Correlation between the KODA score and the AI-AXAROlite® score was found strong for the whole SB (ρ=0.61; r2=0.35; p<0.001) and moderate to strong for each of the four quartiles analyzed: ρ=0.52; r2=0.24; p<0.001, ρ=0.56; r2=0.24; p<0.001, ρ=0.50; r2=0.21; p<0.001, ρ=0.62; r2=0.41; p<0.001 for the first, the second, the third and the fourth quartiles, respectively.When compared to the qualitative evaluation of the SB cleanliness i.e. good, fair or poor, both the KODA and the AXAROlite® scores decreased similarly.
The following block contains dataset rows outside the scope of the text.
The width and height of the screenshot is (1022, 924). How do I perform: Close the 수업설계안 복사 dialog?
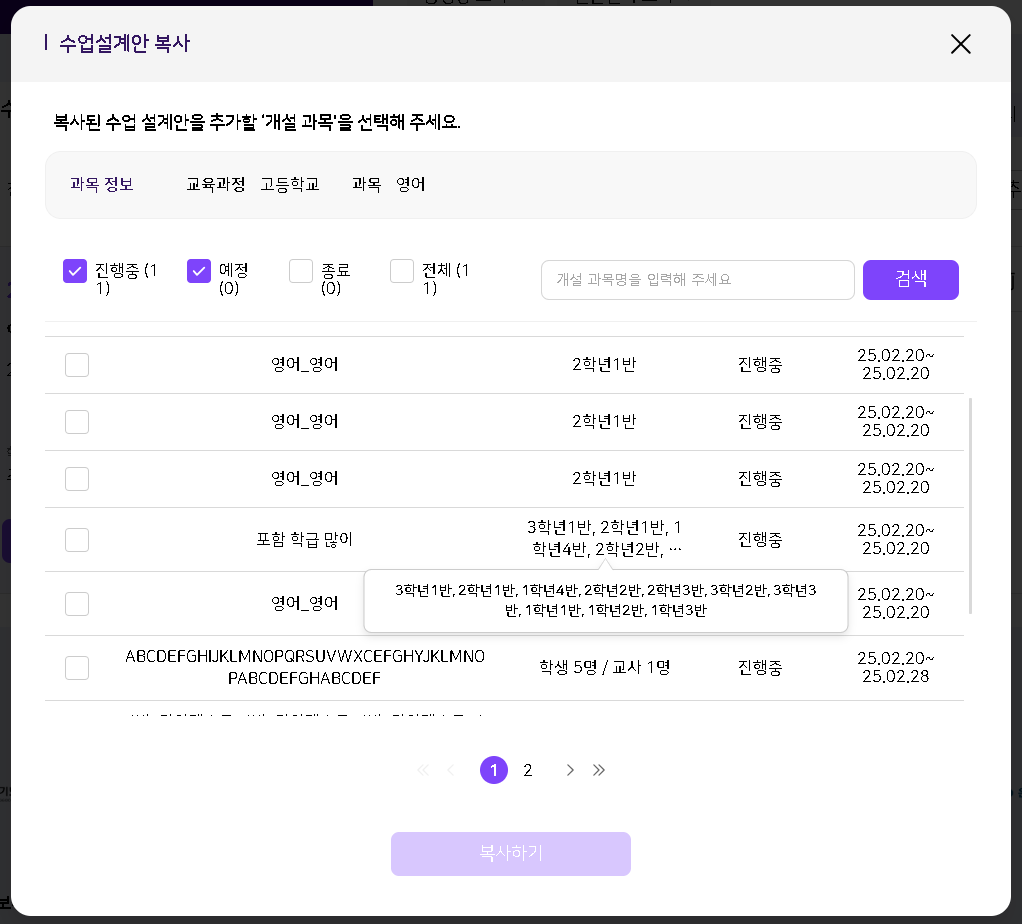(960, 44)
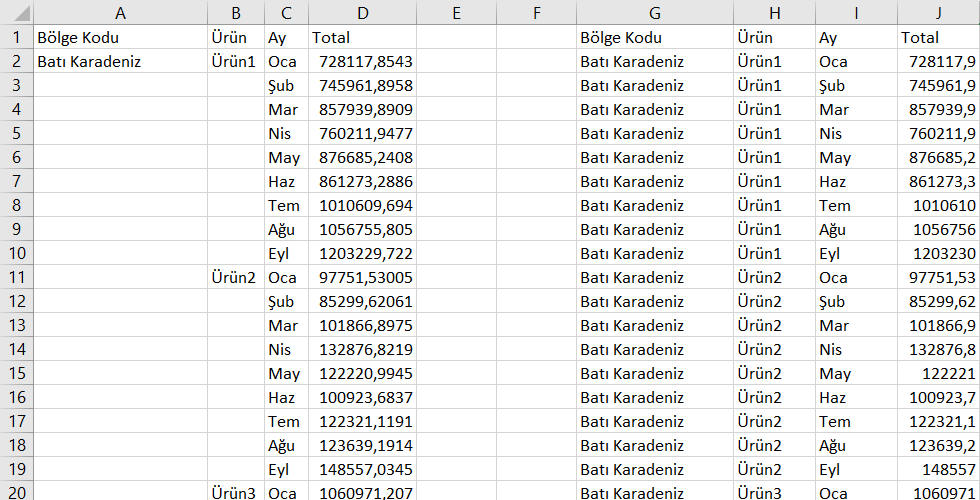Viewport: 980px width, 500px height.
Task: Click cell B11 containing Ürün2
Action: (236, 278)
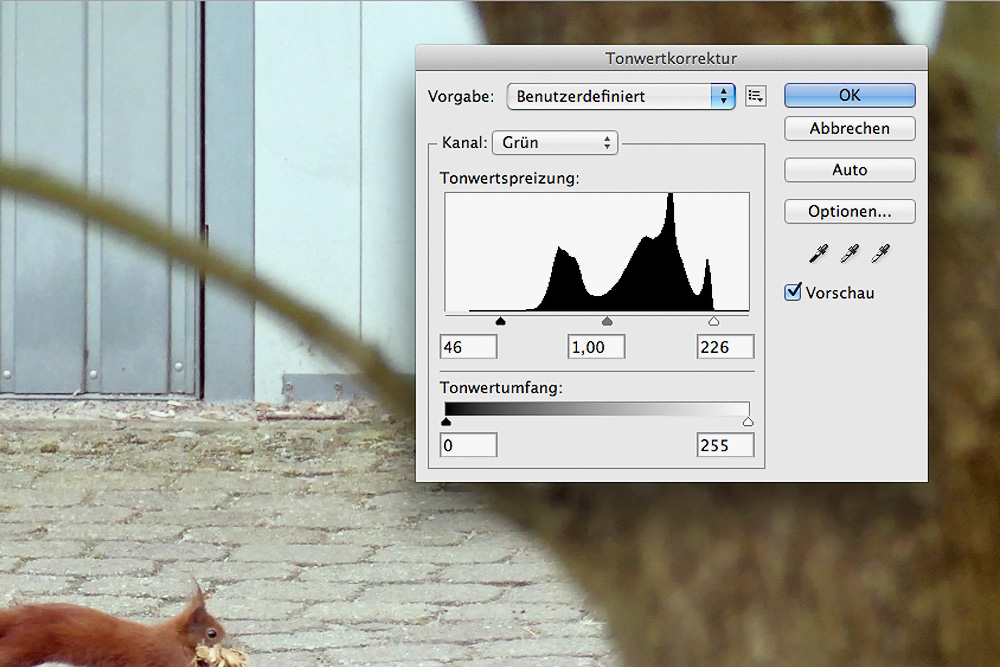Open the Optionen... dialog
The height and width of the screenshot is (667, 1000).
click(x=849, y=212)
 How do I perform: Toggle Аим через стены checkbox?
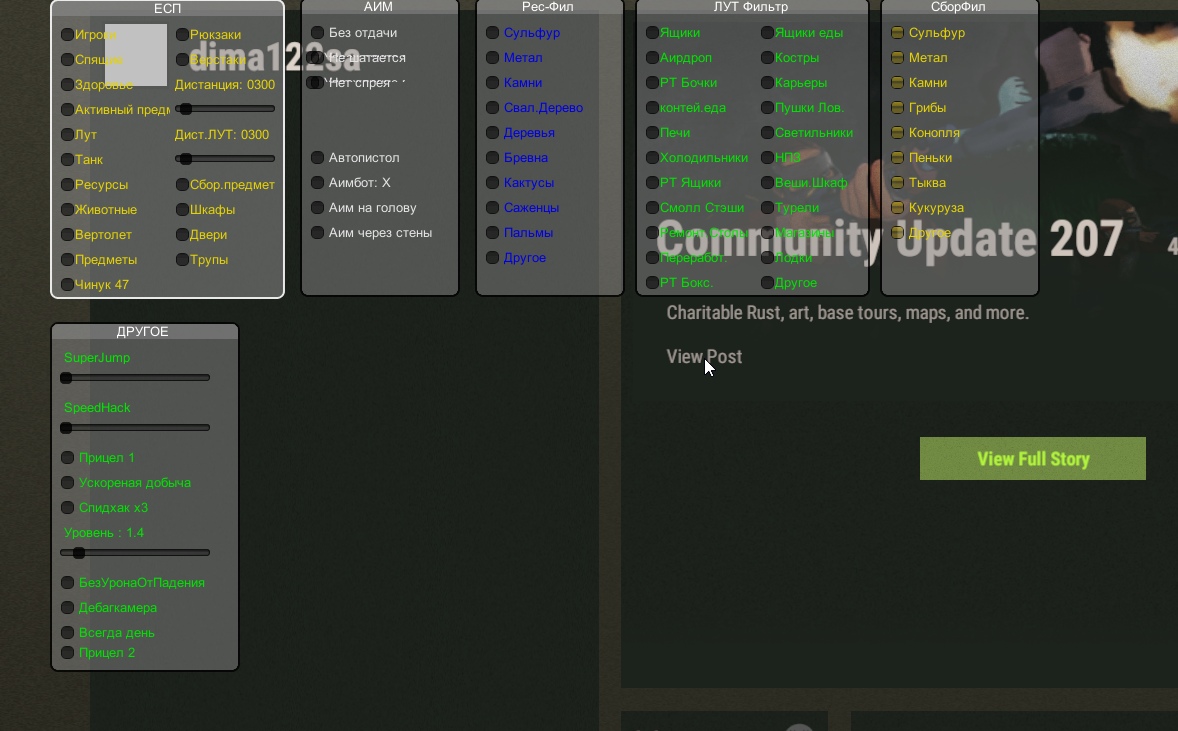(x=317, y=233)
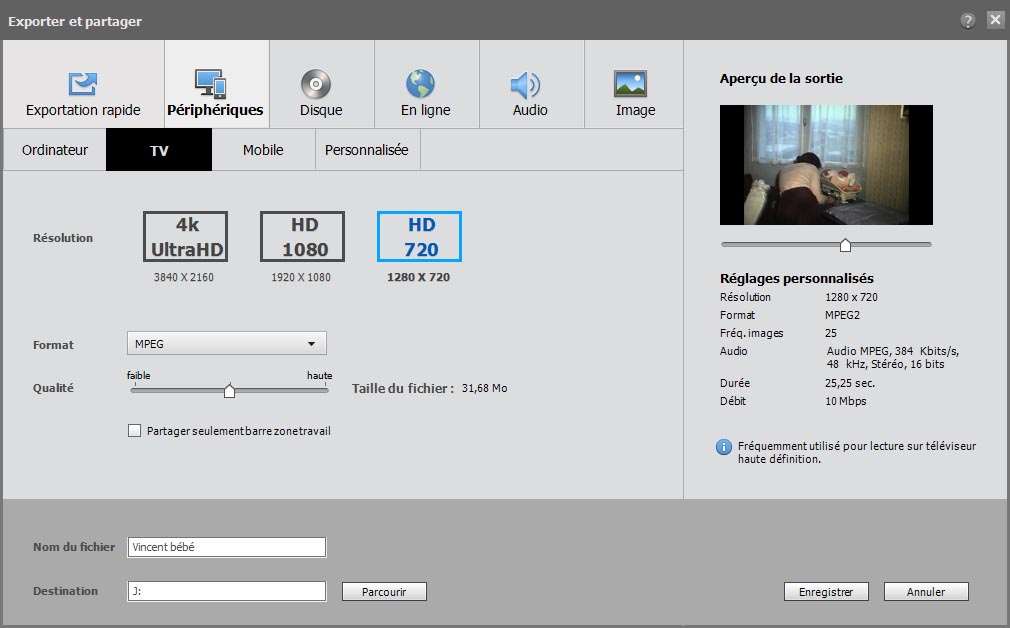Select 4k UltraHD resolution
The width and height of the screenshot is (1010, 628).
[x=185, y=237]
The median [IQR] values of AXAROlite® scores were respectively 75.0 [59.0-84.0], 56.0 [42.0-67.0] and 41.00 [25.75-59.75]. The differences were statistically significant between a good and a fair or poor cleanliness (p<0.001)AXAROlite® demonstrated excellent diagnostic accuracy for detecting adequate cleanliness defined as KODA > 2.25 (AUROC=0.85, 95% CI 0.79–0.92), with an optimal threshold of 72% clean frames (sensitivity 86%, specificity 72%).In multivariate analysis, the activity of the disease and the SB transit time influenced negatively the AXAROlite® score: β=-7.87 [-15.29; -0.44], p= 0.0382 and β=-0.04 [-0.06; -0.01], p= 0.0031 respectively. The behavior, the location of the disease, the endoscopic severity and the presence of an anastomosis, did not modify independently the AXAROlite® SBscore.

Conclusions

AXAROlite® provides a rapid, fully automated, and accurate evaluation of small bowel cleanliness in CD, comparable to the validated KODA score. Its integration into routine workflows may streamline reporting and reduce inter-observer variability.